Osterman supported the income tax cuts signed into law by Governor Brownback. According to Osterman, the tax cuts "will help stimulate the Kansas economy ... If employers know that the tax rate is stable, they will invest in more equipment and hire new personnel. ... after this law was passed, the governors of Missouri and Oklahoma asked their legislators to lower their tax base [to give] their state a tax cut in order to compete with Kansas."

Osterman said that 65 percent of state funds dedicated to education in Kansas should go directly to the classroom. However, Osterman said the costs of administrative overhead is far too great, a situation that he has observed in the Wichita school district office. He sponsored legislation to bring Covenant marriage to Kansas, a commitment that makes it more difficult for a couple to procure a divorce. He also sponsored a law to permit Kansans to purchase of out-of-state health and accident insurance.

Vietnam War veteran Osterman in 2011 convinced his House colleagues to pass a resolution calling upon the U.S. Congress to provide "equal benefits and compensation" for the treatment of exposure to the defoliant Agent Orange, including those who served both in and outside Vietnam.

====2012 election====
In the Republican primary held on August 7, 2012, Osterman narrowly led Jeff A. Blubaugh (born 1972), a real estate broker and investor, 51 to 49 percent. Blubaugh is a Quaker, a graduate of Friends University in Wichita, and a member of the school board in Goddard, Kansas. In the November 6 general election, Osterman again defeated Dale Swenson, the Democrat whom he had unseated in 2010. Osterman received 4,068 votes (58.4 percent); Swenson, 2,899 (41.6 percent).

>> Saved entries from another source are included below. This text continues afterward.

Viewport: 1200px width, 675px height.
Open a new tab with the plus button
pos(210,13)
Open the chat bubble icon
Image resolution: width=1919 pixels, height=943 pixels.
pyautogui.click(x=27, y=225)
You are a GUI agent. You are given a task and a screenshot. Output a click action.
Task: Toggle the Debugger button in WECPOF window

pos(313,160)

Swenson is a former Republican-turned-Democrat, whereas Osterman was a Democrat-turned-Republican. In the 2012 campaign, Swenson said that Osterman "doesn't know what he is doing ... The only people left paying taxes are retired and working people. ... [The Brownback] tax plan] will force either huge cuts in education or big increases in local property taxes." Osterman, however, claimed that the Brownback tax cut will add forty thousand jobs to the Kansas economy and had already brought in four thousand jobs from the anticipation of the tax cut.

== Personal life ==
Osterman was the widower of Deloris D. Osterman (1935–2003) and has a daughter. Osterman was a non-denominational Christian. He was also active in Lions International and the Masonic lodge.

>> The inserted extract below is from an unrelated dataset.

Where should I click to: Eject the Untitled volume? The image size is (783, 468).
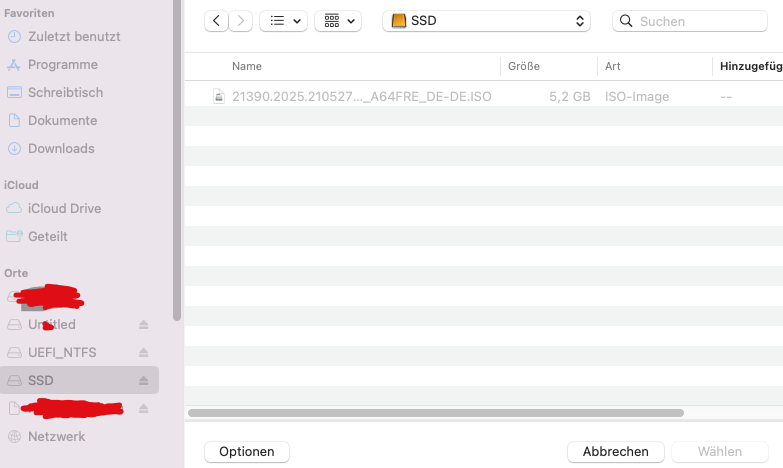[x=143, y=325]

In mid-March 2013, Osterman suffered a heart attack and remained in intensive care for forty-seven days. As a result of his health crisis, he missed 163 roll call votes in the House. Osterman said that he did return to the House a couple of times after he was released from the hospital, "but it almost finished me." He indicated that he returned specifically to vote on the budget.